• [PROBLEM]:
Reproduce the rows below without any change, starting with the line containing "The width and height of the screenshot is (872, 627)." and going on through the line containing "In order to click on tab-bar: 首页".

• [Stored records]:
★ ★ ★

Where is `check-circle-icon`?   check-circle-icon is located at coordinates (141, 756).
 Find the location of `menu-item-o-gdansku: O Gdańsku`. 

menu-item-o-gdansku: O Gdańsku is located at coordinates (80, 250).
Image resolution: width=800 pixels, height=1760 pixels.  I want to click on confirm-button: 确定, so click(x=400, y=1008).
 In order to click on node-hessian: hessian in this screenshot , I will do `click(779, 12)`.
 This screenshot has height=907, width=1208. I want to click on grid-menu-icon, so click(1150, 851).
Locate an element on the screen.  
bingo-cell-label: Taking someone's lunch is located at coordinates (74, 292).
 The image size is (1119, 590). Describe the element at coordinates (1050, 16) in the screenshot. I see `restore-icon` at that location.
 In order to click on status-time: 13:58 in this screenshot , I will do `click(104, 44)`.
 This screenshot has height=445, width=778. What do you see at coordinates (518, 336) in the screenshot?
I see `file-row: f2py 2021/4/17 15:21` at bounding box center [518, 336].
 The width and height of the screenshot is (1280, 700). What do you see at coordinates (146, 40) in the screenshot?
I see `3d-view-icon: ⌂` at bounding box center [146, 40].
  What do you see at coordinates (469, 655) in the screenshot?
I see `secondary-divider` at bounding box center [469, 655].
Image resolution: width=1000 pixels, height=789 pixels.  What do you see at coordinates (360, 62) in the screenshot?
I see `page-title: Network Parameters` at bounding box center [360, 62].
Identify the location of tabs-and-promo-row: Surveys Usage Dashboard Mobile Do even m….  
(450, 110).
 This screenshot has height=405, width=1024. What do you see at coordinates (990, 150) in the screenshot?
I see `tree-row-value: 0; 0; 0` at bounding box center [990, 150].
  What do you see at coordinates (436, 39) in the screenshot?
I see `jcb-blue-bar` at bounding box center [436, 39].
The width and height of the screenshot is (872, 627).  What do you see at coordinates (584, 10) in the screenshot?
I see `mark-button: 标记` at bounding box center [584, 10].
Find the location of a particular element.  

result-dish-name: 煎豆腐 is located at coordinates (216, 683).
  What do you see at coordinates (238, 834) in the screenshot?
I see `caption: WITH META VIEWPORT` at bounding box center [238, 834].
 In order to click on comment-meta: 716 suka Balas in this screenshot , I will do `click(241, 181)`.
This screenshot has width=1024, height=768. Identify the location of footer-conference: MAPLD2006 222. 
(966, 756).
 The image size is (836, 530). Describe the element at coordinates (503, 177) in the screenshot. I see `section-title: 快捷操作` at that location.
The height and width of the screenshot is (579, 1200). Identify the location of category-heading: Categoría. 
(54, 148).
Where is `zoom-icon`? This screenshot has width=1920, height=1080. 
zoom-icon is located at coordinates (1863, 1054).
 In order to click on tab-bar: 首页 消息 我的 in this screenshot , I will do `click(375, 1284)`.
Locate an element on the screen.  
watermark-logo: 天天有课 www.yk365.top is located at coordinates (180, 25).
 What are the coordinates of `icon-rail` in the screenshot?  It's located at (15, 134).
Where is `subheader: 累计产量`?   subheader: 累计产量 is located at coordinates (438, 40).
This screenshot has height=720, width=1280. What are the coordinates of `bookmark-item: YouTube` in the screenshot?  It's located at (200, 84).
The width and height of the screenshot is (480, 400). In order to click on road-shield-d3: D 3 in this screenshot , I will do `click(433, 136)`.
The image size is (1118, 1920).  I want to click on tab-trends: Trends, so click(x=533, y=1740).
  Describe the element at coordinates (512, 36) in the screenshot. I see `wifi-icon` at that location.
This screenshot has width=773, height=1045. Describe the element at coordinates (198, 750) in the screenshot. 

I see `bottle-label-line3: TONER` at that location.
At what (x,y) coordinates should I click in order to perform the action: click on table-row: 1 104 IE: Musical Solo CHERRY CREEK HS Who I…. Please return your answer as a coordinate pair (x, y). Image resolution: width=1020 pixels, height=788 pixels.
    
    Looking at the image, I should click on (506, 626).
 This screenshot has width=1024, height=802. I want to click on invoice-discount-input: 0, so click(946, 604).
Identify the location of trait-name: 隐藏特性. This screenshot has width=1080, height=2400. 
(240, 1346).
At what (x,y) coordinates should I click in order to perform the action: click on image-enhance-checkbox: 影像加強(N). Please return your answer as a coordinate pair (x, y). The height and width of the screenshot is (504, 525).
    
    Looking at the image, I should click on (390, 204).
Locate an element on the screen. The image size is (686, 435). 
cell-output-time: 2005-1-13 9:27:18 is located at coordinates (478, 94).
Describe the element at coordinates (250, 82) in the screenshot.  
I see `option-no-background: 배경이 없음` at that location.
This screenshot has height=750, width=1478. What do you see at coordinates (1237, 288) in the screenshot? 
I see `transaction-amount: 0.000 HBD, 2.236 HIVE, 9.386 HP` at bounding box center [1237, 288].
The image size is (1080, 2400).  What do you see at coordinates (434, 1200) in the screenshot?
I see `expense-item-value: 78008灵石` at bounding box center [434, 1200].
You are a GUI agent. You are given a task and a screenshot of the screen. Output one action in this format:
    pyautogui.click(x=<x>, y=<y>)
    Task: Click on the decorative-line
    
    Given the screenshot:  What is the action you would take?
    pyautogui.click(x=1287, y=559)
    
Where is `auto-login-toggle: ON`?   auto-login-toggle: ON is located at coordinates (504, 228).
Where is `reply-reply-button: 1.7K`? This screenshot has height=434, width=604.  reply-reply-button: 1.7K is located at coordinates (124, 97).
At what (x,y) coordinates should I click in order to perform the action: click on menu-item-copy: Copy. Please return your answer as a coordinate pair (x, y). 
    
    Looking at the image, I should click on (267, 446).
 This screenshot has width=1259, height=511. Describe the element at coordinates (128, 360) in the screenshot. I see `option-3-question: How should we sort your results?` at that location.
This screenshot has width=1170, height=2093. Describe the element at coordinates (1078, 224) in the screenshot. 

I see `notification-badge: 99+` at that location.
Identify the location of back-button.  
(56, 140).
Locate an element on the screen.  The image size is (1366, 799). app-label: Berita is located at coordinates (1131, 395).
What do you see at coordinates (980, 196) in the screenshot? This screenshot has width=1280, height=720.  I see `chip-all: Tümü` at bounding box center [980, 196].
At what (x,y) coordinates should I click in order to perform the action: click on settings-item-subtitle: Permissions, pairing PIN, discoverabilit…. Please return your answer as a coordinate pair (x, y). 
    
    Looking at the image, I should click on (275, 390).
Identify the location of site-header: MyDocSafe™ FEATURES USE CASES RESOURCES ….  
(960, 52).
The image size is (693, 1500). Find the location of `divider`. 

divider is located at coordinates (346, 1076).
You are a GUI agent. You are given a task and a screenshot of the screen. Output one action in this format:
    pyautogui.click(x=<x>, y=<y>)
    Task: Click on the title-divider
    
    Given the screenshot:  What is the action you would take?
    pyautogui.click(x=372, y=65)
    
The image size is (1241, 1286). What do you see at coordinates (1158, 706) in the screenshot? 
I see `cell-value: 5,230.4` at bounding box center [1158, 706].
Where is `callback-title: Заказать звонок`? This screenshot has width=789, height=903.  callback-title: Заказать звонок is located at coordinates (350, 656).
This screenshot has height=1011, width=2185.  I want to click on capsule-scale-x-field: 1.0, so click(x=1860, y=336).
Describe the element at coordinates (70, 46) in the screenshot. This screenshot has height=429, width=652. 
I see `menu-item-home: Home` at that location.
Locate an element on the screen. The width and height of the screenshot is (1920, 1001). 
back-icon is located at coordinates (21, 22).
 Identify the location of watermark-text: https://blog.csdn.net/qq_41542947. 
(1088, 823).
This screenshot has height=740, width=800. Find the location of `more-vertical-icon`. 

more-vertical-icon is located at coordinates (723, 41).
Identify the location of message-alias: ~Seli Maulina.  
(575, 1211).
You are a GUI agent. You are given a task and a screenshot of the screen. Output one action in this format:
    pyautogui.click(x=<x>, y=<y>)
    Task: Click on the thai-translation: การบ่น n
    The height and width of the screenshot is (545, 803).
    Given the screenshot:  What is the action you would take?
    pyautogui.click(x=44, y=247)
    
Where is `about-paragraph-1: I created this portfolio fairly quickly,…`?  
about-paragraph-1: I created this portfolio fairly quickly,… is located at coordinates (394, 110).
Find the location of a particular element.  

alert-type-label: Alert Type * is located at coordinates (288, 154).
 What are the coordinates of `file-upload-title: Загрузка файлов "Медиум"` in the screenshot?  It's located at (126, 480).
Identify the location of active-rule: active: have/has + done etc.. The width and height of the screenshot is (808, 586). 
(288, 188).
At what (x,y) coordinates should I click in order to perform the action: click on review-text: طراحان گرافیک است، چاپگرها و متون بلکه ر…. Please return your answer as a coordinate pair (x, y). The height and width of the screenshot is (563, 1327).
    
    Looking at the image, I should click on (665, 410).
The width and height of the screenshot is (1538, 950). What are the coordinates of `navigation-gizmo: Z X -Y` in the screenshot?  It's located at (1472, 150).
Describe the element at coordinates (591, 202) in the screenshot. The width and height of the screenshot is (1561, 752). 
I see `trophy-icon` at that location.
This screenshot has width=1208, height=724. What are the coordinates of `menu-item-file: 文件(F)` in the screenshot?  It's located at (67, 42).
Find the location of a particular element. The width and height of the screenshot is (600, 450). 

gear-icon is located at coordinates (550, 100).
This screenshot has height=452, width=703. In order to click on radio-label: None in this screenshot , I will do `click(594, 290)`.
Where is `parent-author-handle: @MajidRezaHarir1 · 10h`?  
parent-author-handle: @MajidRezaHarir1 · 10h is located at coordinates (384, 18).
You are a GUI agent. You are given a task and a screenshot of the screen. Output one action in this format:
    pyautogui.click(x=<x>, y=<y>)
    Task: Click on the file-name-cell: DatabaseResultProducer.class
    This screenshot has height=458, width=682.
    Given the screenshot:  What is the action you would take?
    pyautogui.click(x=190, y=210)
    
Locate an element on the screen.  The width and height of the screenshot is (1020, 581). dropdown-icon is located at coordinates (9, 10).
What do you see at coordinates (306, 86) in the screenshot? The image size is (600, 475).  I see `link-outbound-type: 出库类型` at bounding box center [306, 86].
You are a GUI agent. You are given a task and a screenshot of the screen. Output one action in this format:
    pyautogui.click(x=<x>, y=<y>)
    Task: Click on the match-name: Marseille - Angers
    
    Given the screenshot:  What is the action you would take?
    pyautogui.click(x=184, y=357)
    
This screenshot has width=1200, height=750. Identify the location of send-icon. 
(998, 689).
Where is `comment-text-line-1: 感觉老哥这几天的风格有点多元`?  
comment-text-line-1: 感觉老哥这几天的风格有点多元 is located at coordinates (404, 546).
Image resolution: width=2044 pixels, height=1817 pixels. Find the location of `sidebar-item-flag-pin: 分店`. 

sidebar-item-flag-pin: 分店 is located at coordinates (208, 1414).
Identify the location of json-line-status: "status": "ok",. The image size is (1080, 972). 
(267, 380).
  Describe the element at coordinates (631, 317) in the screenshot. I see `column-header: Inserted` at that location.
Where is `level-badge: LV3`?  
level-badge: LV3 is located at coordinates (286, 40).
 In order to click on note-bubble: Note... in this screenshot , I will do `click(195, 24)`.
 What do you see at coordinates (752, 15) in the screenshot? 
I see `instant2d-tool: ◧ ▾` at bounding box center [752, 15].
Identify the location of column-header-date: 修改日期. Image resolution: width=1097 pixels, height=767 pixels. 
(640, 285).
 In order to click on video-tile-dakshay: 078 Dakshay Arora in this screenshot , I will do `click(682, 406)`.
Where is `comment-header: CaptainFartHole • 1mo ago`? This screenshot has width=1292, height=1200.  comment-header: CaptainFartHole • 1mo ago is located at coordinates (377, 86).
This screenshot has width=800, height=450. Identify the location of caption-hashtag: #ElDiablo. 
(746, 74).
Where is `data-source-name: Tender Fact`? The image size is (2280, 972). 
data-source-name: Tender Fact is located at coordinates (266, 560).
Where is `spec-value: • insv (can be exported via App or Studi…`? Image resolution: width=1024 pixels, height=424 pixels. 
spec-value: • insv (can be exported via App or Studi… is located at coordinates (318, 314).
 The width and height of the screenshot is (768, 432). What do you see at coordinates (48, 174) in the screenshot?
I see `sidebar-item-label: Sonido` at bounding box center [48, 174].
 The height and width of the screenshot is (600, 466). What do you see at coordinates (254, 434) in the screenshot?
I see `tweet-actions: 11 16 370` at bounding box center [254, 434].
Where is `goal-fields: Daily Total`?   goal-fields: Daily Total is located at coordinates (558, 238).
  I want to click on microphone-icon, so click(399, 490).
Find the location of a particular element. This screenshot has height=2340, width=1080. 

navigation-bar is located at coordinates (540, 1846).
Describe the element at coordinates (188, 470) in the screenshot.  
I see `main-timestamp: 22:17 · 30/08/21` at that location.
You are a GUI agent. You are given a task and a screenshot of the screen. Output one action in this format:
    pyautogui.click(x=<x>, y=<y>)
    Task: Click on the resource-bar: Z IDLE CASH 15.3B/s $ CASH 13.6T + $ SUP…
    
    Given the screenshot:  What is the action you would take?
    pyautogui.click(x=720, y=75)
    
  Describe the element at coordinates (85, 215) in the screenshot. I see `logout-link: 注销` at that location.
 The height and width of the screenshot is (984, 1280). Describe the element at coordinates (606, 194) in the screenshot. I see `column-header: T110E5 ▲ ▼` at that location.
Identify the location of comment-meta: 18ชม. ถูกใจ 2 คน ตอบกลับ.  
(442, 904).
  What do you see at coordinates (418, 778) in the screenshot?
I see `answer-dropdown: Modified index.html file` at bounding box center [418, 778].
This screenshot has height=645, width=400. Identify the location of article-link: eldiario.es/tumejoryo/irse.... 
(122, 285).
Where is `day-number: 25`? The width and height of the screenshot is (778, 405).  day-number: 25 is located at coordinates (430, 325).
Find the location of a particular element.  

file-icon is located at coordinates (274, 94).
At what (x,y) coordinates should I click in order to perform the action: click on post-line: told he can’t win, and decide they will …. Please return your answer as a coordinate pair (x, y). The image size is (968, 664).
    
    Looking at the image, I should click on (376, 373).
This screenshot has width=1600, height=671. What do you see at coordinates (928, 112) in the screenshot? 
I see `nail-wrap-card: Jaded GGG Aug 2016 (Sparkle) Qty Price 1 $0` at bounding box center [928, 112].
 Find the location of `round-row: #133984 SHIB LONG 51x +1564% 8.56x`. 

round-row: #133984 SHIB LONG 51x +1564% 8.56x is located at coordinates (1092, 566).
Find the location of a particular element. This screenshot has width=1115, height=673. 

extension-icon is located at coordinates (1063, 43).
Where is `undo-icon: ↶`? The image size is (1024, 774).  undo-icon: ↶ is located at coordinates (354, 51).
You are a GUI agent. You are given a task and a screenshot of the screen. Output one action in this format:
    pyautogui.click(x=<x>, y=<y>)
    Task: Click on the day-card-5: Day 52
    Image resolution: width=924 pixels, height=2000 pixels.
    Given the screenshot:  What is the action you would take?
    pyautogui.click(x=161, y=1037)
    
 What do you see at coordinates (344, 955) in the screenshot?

★ ★ ★

• [RESULT OF THIS TASK]:
The width and height of the screenshot is (872, 627).  What do you see at coordinates (584, 10) in the screenshot?
I see `mark-button: 标记` at bounding box center [584, 10].
Find the location of a particular element.  

result-dish-name: 煎豆腐 is located at coordinates (216, 683).
  What do you see at coordinates (238, 834) in the screenshot?
I see `caption: WITH META VIEWPORT` at bounding box center [238, 834].
 In order to click on comment-meta: 716 suka Balas in this screenshot , I will do `click(241, 181)`.
This screenshot has width=1024, height=768. Identify the location of footer-conference: MAPLD2006 222. 
(966, 756).
 The image size is (836, 530). Describe the element at coordinates (503, 177) in the screenshot. I see `section-title: 快捷操作` at that location.
The height and width of the screenshot is (579, 1200). Identify the location of category-heading: Categoría. 
(54, 148).
Where is `zoom-icon`? This screenshot has width=1920, height=1080. 
zoom-icon is located at coordinates (1863, 1054).
 In order to click on tab-bar: 首页 消息 我的 in this screenshot , I will do `click(375, 1284)`.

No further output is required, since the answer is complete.